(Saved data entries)
◇ ◇ ◇

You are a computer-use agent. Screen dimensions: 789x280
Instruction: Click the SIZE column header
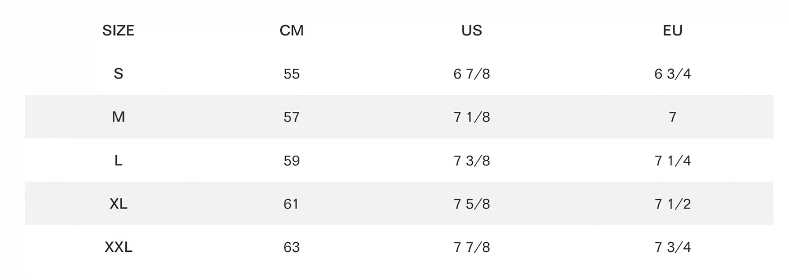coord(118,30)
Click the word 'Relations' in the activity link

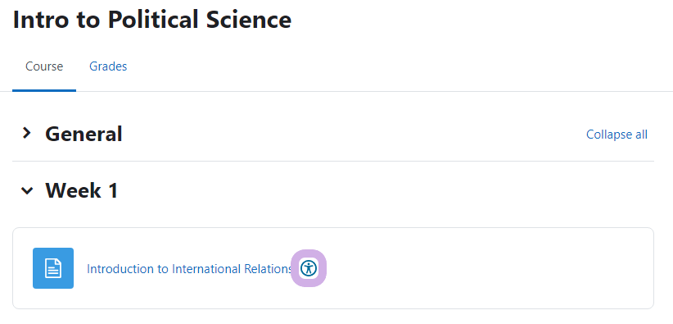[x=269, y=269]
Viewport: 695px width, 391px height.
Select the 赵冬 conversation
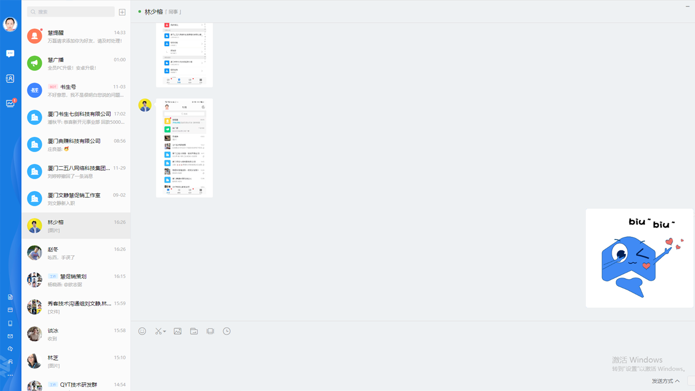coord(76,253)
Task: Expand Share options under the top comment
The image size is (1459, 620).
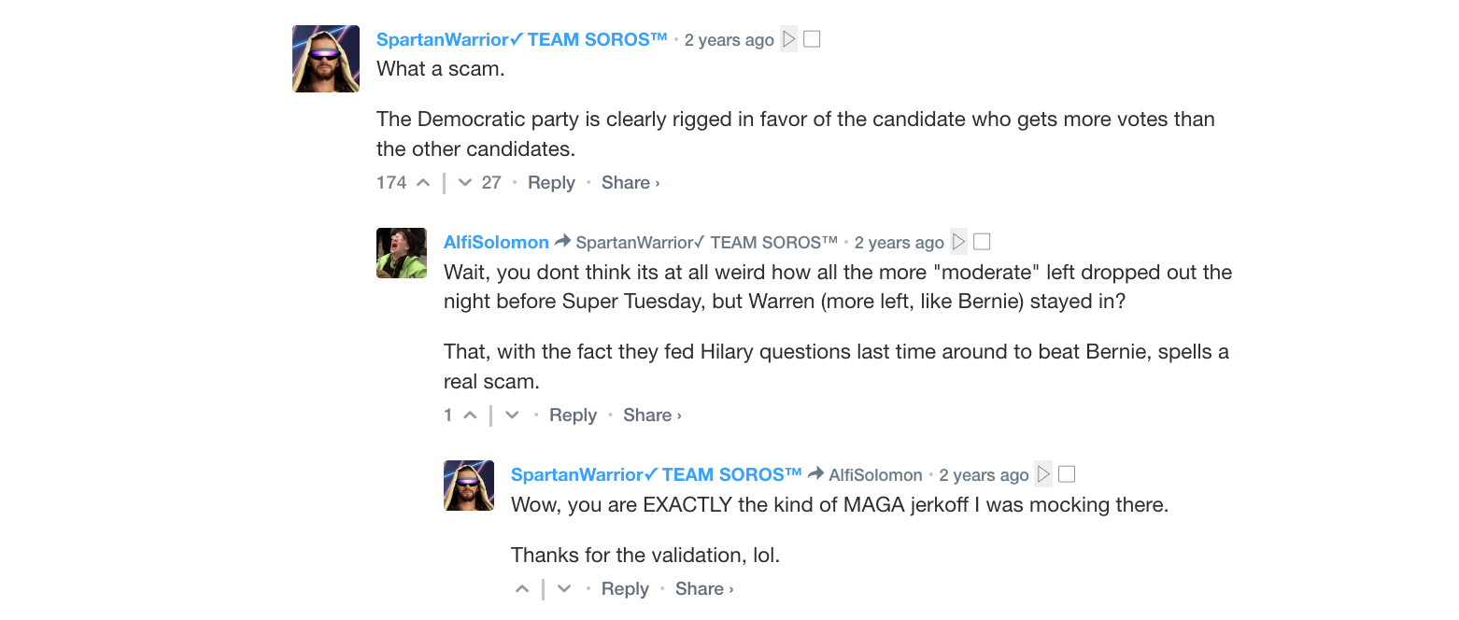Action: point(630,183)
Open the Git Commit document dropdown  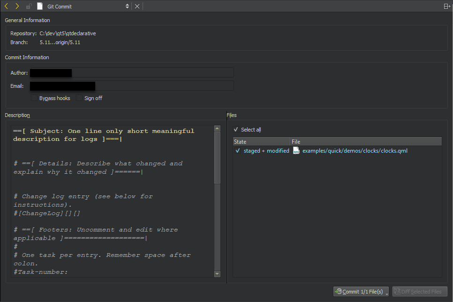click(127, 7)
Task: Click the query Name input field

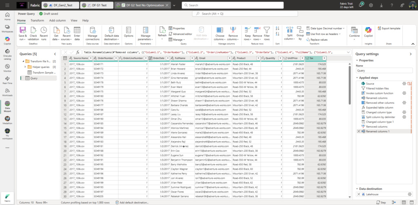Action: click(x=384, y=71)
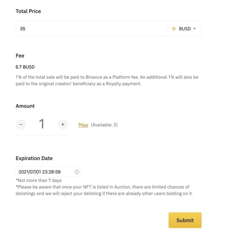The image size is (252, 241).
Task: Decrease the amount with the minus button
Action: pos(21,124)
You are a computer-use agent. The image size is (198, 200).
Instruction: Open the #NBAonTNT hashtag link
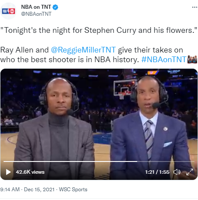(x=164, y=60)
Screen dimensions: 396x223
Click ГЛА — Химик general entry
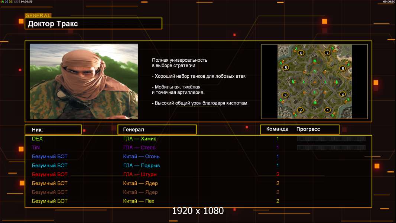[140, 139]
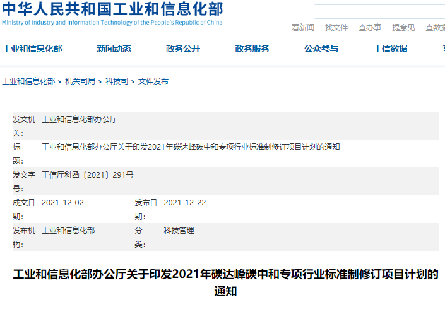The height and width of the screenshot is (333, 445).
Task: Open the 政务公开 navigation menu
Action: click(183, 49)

◇ ◇ ◇

▶ What to do:
From the line that contains "Screen dimensions: 396x223" down to the final line of the entries above, please copy each line exactly, excluding pictures.

▶ Result:
Screen dimensions: 396x223
Click ГЛА — Химик general entry
[140, 139]
The height and width of the screenshot is (333, 445).
Task: Open the 政务公开 navigation menu
Action: click(183, 49)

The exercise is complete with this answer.